Stephen Berard And Capti

I finished a recent post on this blog thusly:

I also have not yet been able to find any mention of any novels published in Latin between Iter Subterraneum in 1741 and Stephen Berard's Capti, published in 2011. All I know yet about Capti is that about a half-dozen people quoted on the book's Amazon page are extremely well-pleased by it.

I now know a little more: I know that Berard is a professor who has taught German and Spanish as well as Latin, and who may be a bit of a polyglot. I know that Berard is in favor of teaching spontaneous Latin composition and speech -- the active language activities -- in addition to reading and writing, the passive skills which along with translation -- semi-active? -- make up the substance of many courses in the Classics. I know that he, and a few other instructors, hope that Latin will spread as a living, spoken, spontaneously written language, and that teaching the active skills will aid in this spread (I don't see how it could possibly be anything but a big help).

I now know that Capti, Fabula Menippeo-Hoffmanniana Americana, is a little more or a little less than 580 pages long, depending on whether or not you count the dedication, preface, table of contents, acknowledgements, ad lectorem and mottos from ETA Hoffmann and Heraclitus, and that it is the first of series of 7 Latin novels which Berard has planned.

So like -- wow.

I haven't yet found any reactions to Berard's work from anyone I know. And I've only just started to read Capti. So I don't really know yet what to make of Berard as an author. But I have to admire his ambition, and I fervently hope that his work is not just immensely ambitious, but also brilliant. Brilliant or not, I hope it inspires a flood of new Latin literature and marks the start of a new Renaissance, but this time without all the imitation of Cicero.

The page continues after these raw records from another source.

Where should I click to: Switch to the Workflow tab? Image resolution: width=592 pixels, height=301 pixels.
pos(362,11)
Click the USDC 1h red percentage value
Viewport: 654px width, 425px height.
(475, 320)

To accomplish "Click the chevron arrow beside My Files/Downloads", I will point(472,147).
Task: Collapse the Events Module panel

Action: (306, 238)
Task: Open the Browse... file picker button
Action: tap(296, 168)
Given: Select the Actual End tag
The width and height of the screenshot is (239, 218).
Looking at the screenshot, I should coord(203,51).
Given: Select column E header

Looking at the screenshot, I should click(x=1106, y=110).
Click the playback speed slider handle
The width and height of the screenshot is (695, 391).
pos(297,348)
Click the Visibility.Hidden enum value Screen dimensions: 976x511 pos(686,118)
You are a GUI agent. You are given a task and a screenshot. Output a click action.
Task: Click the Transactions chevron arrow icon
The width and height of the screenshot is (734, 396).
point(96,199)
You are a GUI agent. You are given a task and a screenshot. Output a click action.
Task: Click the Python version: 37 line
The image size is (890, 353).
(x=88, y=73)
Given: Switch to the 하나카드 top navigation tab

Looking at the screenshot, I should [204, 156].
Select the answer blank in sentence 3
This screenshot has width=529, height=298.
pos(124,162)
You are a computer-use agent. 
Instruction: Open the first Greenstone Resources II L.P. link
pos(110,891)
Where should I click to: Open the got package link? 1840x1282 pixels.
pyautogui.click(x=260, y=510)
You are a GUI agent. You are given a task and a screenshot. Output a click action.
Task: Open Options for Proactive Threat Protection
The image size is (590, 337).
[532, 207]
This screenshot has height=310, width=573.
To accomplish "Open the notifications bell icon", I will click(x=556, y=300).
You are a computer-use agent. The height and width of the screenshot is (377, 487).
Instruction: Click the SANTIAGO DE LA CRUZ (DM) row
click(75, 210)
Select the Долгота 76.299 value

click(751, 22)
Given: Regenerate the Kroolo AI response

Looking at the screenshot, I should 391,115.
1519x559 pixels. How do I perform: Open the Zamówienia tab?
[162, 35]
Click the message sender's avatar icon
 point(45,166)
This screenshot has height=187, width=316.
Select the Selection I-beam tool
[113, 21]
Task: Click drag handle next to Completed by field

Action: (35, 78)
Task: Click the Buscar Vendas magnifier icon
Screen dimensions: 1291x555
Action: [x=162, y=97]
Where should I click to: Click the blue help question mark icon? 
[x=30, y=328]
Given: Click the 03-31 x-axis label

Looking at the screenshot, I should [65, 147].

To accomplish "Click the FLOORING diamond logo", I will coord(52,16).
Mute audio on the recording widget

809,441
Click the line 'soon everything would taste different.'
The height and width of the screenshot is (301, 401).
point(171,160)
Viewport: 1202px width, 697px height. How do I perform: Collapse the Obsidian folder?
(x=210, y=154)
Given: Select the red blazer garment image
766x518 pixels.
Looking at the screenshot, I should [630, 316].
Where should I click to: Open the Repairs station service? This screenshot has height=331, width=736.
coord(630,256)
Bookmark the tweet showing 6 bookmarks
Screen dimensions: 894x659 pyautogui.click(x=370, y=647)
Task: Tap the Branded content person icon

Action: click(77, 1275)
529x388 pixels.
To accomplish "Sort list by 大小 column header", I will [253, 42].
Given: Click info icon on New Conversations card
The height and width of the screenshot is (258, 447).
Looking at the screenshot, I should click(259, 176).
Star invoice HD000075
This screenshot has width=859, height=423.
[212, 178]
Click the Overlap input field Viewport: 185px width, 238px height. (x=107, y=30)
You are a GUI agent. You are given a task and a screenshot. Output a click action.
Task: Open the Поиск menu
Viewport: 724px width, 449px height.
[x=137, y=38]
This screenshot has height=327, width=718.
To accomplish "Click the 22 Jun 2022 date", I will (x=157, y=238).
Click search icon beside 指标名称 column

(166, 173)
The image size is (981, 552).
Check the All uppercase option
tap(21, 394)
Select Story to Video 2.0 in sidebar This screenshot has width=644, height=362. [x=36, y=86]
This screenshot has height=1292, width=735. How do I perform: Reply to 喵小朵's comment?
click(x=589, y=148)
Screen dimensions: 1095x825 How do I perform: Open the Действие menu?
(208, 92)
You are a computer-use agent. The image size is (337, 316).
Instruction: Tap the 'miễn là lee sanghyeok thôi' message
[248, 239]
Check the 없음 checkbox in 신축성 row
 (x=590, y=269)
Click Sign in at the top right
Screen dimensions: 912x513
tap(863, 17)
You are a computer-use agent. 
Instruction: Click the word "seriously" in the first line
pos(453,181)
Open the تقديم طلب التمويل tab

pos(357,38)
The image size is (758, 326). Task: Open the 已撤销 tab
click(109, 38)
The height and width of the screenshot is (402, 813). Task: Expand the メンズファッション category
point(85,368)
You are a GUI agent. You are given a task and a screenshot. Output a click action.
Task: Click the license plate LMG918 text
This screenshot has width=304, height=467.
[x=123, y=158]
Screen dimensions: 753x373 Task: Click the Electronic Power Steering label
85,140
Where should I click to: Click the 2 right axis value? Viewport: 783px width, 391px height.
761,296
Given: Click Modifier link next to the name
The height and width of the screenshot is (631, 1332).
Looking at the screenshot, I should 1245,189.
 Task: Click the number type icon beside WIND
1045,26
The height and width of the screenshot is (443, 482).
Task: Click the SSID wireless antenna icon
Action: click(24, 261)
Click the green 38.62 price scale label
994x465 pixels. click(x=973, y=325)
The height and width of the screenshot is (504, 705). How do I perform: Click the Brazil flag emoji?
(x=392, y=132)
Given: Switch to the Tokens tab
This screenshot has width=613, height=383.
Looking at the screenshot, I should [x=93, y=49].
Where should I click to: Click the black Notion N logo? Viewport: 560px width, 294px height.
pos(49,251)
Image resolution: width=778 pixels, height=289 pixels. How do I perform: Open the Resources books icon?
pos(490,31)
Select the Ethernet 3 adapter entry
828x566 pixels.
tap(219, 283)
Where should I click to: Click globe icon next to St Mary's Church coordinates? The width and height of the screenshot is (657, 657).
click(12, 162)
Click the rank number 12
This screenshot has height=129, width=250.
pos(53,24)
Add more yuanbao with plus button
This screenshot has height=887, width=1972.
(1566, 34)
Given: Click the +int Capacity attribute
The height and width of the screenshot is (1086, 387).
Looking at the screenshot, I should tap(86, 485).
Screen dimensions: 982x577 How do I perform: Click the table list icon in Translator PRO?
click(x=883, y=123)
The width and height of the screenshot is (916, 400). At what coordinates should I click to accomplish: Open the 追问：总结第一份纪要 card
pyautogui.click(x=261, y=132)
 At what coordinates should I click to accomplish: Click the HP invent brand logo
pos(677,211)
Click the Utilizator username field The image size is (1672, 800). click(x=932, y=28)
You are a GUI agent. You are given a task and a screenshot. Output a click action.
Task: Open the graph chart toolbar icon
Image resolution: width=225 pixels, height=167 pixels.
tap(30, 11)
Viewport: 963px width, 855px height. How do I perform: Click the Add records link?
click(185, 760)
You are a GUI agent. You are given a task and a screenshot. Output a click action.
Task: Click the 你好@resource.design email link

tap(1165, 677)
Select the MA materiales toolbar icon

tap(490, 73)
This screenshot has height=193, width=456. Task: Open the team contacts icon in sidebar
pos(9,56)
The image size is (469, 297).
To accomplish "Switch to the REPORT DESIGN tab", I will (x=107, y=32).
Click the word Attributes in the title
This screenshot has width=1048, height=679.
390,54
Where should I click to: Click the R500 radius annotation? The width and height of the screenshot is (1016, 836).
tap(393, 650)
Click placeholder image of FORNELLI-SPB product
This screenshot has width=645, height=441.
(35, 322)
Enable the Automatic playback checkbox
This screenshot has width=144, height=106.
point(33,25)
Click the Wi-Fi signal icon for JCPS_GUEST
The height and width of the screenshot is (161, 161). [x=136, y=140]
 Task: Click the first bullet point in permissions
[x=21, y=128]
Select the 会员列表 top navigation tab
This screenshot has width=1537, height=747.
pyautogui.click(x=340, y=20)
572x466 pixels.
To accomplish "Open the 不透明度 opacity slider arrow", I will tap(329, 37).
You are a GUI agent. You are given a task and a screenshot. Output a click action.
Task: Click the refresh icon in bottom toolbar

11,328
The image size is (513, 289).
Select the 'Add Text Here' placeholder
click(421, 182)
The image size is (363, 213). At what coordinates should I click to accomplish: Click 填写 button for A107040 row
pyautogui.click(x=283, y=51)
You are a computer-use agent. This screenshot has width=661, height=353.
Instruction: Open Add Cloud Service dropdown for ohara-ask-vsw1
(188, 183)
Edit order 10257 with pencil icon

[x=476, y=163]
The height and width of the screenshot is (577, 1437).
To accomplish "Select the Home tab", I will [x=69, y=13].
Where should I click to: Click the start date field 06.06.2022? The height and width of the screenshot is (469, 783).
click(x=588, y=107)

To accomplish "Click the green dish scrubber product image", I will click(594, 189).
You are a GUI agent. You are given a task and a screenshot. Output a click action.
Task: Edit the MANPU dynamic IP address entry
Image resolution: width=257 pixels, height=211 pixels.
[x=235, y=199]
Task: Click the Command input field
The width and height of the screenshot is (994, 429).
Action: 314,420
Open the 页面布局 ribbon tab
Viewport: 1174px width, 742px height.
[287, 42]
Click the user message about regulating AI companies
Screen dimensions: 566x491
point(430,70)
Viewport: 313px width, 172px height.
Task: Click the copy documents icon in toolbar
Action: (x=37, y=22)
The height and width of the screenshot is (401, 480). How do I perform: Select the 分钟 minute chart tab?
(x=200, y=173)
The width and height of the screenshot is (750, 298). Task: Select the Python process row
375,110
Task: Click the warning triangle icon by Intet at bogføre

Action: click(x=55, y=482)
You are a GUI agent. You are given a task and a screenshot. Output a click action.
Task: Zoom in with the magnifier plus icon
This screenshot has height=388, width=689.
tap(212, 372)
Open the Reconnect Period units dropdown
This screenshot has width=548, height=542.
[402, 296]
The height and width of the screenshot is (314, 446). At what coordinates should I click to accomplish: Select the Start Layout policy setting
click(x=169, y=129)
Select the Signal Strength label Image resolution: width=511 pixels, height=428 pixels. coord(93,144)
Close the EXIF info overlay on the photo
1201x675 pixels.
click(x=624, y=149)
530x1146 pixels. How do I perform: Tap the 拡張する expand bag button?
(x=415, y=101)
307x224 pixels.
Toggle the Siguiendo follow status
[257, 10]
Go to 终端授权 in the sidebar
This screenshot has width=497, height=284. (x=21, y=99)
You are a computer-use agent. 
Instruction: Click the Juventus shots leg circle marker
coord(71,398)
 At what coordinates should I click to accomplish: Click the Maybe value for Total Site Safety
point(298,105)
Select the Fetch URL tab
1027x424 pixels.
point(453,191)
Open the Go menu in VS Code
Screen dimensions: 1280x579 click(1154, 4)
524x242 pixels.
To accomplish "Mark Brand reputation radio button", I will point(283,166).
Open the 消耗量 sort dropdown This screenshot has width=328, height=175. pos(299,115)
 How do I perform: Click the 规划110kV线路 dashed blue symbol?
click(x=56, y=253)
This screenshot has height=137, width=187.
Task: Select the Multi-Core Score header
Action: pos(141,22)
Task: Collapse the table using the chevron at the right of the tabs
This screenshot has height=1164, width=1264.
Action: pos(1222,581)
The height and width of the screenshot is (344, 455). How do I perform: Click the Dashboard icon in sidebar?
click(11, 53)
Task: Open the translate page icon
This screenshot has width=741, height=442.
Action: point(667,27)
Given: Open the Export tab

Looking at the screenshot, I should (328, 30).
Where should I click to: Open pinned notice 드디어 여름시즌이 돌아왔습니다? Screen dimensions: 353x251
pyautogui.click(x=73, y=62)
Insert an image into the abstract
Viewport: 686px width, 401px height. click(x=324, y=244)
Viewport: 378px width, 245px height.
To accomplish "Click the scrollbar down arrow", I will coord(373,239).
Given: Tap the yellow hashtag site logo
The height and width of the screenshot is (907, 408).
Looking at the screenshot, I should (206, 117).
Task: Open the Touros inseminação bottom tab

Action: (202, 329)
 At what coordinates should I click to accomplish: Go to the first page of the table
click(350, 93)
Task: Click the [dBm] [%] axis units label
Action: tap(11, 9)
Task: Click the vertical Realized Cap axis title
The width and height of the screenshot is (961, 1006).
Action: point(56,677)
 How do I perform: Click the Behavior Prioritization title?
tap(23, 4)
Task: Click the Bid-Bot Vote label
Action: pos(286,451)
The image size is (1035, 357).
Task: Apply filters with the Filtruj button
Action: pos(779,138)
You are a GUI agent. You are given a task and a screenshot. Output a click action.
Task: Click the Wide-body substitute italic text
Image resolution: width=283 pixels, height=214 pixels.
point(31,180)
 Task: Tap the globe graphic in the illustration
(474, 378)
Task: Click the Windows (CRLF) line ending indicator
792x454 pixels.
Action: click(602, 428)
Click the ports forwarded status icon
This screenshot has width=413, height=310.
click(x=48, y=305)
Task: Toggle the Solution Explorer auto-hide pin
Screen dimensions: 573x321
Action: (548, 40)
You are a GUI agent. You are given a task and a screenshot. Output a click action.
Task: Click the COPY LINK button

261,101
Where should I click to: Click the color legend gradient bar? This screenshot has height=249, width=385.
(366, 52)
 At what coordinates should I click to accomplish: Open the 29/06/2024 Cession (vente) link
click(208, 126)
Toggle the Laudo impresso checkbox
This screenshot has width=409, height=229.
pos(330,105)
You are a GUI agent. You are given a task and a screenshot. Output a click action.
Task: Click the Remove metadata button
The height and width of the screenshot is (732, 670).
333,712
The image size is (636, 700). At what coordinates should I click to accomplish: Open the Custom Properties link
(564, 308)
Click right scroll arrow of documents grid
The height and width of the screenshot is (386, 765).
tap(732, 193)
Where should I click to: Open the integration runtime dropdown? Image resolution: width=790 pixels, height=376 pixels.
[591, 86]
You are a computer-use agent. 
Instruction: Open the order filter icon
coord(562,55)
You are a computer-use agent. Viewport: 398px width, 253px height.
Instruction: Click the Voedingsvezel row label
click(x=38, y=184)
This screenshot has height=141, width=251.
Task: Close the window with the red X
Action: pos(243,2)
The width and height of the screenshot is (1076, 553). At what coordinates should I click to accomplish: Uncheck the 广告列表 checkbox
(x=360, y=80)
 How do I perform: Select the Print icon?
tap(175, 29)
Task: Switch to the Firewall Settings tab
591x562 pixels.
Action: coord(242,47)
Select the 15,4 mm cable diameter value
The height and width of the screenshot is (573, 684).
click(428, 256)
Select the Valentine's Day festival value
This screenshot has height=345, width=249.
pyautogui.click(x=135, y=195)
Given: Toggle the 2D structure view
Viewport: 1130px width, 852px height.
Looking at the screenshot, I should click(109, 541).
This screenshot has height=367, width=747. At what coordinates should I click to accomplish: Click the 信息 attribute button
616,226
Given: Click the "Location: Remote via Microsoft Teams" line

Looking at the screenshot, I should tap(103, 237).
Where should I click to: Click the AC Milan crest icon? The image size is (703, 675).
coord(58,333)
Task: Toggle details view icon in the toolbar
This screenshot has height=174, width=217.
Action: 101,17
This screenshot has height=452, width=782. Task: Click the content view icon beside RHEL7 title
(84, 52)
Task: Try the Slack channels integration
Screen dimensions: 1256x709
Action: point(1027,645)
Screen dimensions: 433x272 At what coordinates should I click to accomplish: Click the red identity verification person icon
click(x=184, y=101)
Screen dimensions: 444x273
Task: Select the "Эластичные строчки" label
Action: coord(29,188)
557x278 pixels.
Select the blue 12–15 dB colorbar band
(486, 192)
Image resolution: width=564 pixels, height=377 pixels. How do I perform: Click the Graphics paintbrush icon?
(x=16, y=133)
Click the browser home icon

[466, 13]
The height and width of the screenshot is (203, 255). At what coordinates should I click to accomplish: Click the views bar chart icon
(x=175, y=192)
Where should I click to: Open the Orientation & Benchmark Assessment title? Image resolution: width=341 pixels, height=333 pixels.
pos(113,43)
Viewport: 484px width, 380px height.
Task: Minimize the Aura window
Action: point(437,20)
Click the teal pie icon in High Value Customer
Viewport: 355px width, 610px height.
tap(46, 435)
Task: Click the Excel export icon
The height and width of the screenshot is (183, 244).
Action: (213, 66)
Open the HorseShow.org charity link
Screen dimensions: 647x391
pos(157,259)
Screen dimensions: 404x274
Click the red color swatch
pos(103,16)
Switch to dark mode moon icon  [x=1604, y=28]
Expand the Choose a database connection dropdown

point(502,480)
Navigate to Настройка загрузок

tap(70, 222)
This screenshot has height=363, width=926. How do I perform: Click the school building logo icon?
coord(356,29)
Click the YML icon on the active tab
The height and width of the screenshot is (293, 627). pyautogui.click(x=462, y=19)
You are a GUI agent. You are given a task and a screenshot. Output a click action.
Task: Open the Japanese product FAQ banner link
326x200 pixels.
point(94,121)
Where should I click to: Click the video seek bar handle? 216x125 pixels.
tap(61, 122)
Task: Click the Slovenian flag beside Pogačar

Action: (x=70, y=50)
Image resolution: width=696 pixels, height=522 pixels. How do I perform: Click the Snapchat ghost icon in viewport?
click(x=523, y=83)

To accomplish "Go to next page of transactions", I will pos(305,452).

It is published by AuthorHouse, which, as you might guess from the name, is a vanity publisher. That is, Berard is paying for the publication, rather than being paid royalties by a publisher. It'd be great if Capti, or any other original fiction in Latin, had been published by some big publishing firm like Knopf or Random House -- but original Latin material doesn't seem to be a high priority with the big boys in the publishing biz right now. Although they do seem to love translations into Latin of things like Le petit prince and the Harry Potter monstrosities. I'm not surprised that Berard published it himself. I don't take that as any reflection on the quality of the novel.

PS, 16. September 2015: I like this: 2 poems by Derek Sheffield, and a translation of the 2nd one into Spanish by Stephen Berard.